**DIRECTIONS**
Copy out the rows below, unchanged, from the first line through the line that contains "Open the Dashboards", including both of those lines.
-- Start of DATA EXCERPTS --
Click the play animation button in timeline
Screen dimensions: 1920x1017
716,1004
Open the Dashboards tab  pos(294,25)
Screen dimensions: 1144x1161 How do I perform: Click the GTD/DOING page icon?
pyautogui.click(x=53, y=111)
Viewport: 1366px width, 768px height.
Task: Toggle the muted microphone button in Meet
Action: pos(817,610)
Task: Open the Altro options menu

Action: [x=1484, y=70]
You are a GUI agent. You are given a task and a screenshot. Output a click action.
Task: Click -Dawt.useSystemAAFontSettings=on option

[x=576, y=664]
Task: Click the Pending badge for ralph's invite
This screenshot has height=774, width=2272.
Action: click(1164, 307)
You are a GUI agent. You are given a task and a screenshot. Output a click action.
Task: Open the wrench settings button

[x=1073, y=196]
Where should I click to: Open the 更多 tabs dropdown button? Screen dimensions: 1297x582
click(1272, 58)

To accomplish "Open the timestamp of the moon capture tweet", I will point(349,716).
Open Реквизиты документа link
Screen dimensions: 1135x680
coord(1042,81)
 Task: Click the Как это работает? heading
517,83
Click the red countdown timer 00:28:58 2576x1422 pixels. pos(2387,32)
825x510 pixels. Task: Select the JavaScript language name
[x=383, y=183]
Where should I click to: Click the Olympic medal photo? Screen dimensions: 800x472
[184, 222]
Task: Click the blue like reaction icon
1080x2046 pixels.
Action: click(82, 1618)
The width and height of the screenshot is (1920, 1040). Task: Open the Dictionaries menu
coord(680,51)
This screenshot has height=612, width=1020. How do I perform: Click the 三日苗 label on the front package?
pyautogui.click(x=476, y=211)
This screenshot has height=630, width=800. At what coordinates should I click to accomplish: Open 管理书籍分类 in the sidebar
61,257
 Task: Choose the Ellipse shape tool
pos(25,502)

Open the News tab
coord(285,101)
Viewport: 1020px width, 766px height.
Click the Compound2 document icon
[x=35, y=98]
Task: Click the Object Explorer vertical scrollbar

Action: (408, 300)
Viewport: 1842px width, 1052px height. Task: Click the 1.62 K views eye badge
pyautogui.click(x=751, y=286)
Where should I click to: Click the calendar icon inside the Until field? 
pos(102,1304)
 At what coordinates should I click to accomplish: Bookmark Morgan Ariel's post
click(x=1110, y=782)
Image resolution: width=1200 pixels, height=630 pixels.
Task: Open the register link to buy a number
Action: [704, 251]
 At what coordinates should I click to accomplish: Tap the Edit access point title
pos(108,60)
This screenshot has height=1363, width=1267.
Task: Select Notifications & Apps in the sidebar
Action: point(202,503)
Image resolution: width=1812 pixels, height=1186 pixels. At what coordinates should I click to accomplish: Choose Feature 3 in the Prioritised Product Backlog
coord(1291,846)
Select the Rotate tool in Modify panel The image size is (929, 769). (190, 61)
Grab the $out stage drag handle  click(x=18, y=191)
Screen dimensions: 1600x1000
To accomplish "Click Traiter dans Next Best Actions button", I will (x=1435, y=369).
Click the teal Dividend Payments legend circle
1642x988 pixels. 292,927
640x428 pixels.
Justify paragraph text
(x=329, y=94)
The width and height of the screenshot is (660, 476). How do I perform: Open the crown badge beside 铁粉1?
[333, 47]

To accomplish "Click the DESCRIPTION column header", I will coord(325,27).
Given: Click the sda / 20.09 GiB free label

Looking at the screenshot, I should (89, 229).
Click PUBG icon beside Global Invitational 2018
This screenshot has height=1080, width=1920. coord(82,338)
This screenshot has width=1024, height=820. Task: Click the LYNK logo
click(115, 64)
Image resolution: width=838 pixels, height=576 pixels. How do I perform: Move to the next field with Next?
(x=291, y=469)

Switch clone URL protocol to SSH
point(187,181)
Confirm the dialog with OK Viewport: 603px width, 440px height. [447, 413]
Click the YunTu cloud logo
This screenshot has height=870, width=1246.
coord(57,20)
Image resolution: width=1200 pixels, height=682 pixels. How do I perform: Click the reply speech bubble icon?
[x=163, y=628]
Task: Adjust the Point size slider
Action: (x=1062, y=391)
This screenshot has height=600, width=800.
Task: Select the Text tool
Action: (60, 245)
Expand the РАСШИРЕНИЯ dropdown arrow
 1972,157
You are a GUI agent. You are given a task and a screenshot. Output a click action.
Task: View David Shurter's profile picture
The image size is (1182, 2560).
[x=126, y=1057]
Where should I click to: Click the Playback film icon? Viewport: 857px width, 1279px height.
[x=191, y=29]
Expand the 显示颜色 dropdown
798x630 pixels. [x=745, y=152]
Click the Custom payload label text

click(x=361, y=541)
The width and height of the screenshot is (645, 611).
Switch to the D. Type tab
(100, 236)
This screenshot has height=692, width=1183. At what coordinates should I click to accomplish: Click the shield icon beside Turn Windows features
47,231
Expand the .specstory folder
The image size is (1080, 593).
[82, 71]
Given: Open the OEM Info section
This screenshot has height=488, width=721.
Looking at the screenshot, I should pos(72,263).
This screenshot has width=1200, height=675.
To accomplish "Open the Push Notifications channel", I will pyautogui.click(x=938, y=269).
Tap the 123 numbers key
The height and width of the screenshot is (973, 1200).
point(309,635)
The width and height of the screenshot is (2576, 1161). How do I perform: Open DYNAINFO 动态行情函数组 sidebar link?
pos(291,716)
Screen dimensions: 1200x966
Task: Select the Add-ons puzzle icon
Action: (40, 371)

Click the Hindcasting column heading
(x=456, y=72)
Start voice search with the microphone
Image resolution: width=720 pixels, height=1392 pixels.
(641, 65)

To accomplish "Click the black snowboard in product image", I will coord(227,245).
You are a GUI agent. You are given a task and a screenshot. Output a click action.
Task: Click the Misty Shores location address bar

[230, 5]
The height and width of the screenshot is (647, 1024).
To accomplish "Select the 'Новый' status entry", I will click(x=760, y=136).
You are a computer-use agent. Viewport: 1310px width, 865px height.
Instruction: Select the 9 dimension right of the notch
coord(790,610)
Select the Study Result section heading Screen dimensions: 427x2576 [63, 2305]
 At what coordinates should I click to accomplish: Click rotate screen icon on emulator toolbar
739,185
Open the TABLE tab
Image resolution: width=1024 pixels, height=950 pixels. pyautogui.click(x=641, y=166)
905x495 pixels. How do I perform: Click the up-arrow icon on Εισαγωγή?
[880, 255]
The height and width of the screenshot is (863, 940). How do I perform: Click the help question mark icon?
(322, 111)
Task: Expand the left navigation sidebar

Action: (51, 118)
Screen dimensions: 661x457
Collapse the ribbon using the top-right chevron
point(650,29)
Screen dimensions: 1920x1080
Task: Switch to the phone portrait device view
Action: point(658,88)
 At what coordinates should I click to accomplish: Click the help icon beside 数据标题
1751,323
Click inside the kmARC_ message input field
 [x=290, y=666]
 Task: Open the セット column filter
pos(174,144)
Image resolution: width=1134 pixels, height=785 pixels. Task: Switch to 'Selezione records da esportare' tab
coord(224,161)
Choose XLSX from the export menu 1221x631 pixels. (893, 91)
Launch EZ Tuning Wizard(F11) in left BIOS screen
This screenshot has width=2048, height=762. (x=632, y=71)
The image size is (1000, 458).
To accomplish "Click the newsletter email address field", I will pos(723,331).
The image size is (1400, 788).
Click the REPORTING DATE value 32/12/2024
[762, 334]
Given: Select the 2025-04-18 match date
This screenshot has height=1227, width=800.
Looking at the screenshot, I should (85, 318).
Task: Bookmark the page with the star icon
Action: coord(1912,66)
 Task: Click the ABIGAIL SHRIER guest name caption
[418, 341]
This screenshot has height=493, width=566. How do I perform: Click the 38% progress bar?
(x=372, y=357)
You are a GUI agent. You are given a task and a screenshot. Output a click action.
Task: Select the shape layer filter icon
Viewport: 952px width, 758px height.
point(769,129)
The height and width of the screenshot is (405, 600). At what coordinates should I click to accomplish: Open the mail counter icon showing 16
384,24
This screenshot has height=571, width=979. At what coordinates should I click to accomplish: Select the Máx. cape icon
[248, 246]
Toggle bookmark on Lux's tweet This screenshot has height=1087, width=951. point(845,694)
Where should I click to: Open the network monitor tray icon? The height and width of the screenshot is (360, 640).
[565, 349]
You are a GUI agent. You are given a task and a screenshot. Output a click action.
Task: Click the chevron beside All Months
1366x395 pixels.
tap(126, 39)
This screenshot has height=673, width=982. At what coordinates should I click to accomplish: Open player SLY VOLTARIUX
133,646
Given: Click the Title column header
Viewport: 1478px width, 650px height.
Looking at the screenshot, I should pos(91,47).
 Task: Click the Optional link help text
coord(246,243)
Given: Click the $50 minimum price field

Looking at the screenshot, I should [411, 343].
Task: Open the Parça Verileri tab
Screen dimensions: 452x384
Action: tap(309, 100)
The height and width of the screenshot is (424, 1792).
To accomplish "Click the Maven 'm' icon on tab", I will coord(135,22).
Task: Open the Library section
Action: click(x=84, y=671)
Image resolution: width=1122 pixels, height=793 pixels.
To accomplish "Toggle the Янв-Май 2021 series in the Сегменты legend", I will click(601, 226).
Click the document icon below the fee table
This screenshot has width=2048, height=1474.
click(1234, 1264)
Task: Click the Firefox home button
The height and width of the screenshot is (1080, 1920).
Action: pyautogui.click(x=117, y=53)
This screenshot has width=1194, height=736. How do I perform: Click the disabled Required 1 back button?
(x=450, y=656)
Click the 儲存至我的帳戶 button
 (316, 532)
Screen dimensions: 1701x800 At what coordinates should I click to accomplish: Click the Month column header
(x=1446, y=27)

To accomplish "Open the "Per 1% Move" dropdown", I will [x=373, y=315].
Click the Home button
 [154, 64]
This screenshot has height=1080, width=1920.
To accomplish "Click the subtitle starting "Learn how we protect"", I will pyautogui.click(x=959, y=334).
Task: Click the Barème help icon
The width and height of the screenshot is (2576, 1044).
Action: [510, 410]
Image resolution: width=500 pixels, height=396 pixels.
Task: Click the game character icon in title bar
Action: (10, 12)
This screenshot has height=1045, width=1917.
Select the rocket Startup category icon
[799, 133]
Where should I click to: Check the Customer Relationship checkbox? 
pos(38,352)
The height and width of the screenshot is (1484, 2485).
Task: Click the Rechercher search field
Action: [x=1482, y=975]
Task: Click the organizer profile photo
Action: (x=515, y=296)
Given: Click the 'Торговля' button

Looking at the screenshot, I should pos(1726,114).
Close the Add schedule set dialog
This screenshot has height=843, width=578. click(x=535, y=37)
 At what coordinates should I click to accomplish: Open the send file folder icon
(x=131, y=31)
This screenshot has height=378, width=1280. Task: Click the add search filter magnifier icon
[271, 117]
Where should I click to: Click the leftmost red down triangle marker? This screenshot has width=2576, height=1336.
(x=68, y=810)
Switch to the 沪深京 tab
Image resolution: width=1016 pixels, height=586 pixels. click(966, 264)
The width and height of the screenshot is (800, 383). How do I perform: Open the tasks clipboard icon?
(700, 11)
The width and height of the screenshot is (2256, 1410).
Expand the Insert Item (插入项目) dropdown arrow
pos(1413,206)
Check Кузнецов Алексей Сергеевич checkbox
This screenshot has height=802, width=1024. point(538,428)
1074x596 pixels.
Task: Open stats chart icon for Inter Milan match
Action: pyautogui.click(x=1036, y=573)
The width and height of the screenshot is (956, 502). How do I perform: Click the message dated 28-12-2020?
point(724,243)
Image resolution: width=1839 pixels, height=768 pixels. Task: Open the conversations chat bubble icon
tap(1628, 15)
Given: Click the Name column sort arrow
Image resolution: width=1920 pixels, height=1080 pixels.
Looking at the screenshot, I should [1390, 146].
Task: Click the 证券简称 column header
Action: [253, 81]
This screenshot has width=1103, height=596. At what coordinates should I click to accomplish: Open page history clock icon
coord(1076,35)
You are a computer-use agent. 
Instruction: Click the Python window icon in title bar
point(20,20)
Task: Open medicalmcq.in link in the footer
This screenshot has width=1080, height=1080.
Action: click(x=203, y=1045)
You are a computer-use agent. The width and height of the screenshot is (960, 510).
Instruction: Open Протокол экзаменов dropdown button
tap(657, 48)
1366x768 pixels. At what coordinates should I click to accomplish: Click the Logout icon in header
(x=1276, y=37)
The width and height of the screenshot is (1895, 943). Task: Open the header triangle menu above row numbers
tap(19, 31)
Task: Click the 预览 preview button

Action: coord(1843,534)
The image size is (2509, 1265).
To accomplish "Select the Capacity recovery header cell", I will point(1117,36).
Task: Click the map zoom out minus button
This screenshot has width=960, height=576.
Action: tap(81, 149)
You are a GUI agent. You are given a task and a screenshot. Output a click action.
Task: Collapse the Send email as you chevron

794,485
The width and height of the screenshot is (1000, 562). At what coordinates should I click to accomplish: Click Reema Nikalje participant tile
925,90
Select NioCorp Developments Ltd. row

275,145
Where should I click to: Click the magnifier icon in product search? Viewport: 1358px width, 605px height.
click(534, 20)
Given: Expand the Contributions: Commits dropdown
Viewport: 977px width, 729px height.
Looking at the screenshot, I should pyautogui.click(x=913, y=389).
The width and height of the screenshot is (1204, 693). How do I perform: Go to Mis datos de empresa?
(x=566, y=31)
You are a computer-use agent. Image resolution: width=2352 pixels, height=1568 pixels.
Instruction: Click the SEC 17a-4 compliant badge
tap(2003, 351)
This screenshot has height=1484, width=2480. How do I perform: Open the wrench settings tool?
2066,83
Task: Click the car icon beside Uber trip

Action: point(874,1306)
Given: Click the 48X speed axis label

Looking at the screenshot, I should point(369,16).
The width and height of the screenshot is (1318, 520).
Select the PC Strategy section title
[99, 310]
-- End of DATA EXCERPTS --
**SOLVED PROBLEM**
Click the play animation button in timeline
Screen dimensions: 1920x1017
716,1004
Open the Dashboards tab  pos(294,25)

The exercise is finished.